## TASK INSTRUCTIONS
1. In the appeals court article, rewrite everything from "The panel did" down to "briefs are in.", renaming "DOJ" as "Justice Department".
2. In the appeals court article, which circuit judge on the panel said she would have denied the request to pause the lower court's ruling?

## SOURCE EXTRACT

A three-judge panel of the U.S. Court of Appeals for the 1st Circuit ruled 2-1 in favor of halting the lower court’s ruling, which found the administration’s policy of deporting illegal immigrants to countries other than their country of origin was unlawful. The ruling builds on a temporary halt to the lower court’s order issued last week, allowing the policy to remain in place until the case is argued before the three-judge panel.

The panel did not offer an explanation for the decision but asked the DOJ and the people suing the administration over the policy to file briefs over the next month, with oral arguments set before the panel shortly after all briefs are in.

U.S. Circuit Judges Jeffrey Howard, an appointee of former President George W. Bush, and Seth Aframe, an appointee of former President Joe Biden, were in the majority to grant the pause of the lower court’s ruling, while U.S. Circuit Judge Lara Montecalvo, a Biden appointee, said she would have denied the request.

U.S. District Judge Brian Murphy, a Biden appointee, had blocked Trump’s third-country deportation policy last month, ruling it was “not fine, nor is it legal,” even after the Supreme Court had twice allowed the policy to continue in the interim via their emergency docket.

The Supreme Court previously lifted Murphy’s preliminary injunction blocking the third-country deportation policy in June 2025, issuing a 6-3 unsigned order that did not elaborate on the rationale behind the majority’s decision. Shortly after the Supreme Court lifted the block, Murphy still tried to enforce another order that built off the one the justices lifted — this one blocking the deportation of eight criminal illegal immigrants to South Sudan. The high court quickly rebuked him in a 7-2 unsigned order. Murphy’s ruling last month was a final ruling on the matter, which supersedes the preliminary injunction that was lifted by the Supreme Court.

Attorney General Pam Bondi celebrated the ruling Monday, posting on X that it was a key win for President Donald Trump’s aggressive immigration agenda.

“There is more work ahead on this important issue, but this is a key win for [Trump’s] immigration agenda,” Bondi said. Justice Department “attorneys will continue fighting tirelessly to advance and protect President Trump’s policies in court.”

APPEALS COURT ALLOWS TRUMP TO CONTINUE ‘THIRD-COUNTRY’ DEPORTATIONS FOR NOW

The ruling in the 1st Circuit on Monday marks a rare victory in an appeals court made up of mostly Democrat-appointed judges.

During the first year of Trump’s second term in the White House, the circuit had denied efforts to lift high-profile blocks of various Trump policies. When the administration appealed those 1st Circuit rulings to the Supreme Court, the majority on the high court ruled in the Trump administration’s favor each time in 2025.

## GIVEN INFORMATION
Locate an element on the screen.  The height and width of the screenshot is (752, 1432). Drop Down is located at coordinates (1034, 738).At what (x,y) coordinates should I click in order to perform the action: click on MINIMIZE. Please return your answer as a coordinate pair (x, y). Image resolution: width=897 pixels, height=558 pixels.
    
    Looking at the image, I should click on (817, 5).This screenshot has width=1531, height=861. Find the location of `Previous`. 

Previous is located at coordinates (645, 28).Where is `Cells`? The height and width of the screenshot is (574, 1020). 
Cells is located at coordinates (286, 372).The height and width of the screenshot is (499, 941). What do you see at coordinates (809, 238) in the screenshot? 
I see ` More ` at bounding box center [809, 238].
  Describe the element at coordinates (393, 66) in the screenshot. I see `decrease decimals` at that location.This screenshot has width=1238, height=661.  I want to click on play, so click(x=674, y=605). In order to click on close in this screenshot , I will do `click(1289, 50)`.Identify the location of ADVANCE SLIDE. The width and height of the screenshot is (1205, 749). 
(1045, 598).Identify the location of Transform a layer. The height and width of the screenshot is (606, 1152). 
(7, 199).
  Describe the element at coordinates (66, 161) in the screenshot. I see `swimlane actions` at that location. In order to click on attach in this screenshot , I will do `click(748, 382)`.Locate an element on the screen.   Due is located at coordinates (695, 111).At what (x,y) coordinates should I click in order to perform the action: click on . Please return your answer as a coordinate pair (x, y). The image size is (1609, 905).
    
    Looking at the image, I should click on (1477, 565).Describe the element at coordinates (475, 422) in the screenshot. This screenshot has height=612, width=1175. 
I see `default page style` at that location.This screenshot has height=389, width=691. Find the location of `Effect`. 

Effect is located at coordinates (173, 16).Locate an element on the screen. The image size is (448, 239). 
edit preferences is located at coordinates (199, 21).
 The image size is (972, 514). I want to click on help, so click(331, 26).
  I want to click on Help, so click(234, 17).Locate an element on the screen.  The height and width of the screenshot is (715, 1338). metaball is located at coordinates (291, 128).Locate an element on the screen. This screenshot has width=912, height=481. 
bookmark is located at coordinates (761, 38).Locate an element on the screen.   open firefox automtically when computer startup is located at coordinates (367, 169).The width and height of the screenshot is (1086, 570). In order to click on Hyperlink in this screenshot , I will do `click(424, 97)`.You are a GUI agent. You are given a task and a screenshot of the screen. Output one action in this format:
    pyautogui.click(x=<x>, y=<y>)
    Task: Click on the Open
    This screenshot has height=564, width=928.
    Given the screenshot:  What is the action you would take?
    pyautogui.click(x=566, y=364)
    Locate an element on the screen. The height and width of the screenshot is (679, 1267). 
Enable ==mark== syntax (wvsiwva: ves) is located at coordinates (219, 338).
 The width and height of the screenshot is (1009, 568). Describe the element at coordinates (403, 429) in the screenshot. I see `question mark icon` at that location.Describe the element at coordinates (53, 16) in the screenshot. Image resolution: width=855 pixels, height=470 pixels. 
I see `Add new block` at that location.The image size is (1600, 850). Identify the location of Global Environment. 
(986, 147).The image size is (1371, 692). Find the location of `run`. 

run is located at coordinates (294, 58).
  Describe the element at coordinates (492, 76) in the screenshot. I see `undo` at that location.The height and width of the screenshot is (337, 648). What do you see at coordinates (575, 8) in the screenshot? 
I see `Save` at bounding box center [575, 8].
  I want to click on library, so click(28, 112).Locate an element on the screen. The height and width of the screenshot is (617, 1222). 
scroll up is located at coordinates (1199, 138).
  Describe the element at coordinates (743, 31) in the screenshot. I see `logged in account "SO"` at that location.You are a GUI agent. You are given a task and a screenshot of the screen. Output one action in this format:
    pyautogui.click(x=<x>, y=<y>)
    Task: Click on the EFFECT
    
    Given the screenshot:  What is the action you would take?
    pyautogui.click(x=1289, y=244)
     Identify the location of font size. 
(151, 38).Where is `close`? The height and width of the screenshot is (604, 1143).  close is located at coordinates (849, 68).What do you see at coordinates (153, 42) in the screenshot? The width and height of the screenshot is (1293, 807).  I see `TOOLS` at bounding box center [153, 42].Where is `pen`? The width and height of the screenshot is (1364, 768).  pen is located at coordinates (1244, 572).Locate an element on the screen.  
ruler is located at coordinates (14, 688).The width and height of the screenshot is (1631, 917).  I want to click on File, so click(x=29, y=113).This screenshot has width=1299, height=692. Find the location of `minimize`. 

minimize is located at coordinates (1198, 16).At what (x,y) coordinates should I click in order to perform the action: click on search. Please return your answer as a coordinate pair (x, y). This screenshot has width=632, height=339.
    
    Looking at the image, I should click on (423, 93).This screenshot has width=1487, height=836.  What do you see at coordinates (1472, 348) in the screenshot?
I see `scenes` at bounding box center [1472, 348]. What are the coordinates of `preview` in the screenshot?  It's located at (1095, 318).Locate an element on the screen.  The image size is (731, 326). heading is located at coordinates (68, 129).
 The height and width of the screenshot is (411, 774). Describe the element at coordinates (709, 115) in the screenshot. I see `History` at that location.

## THE RESULTS
1.
The panel did not offer an explanation for the decision but asked the Justice Department and the people suing the administration over the policy to file briefs over the next month, with oral arguments set before the panel shortly after all briefs are in.

2. U.S. Circuit Judge Lara Montecalvo, a Biden appointee.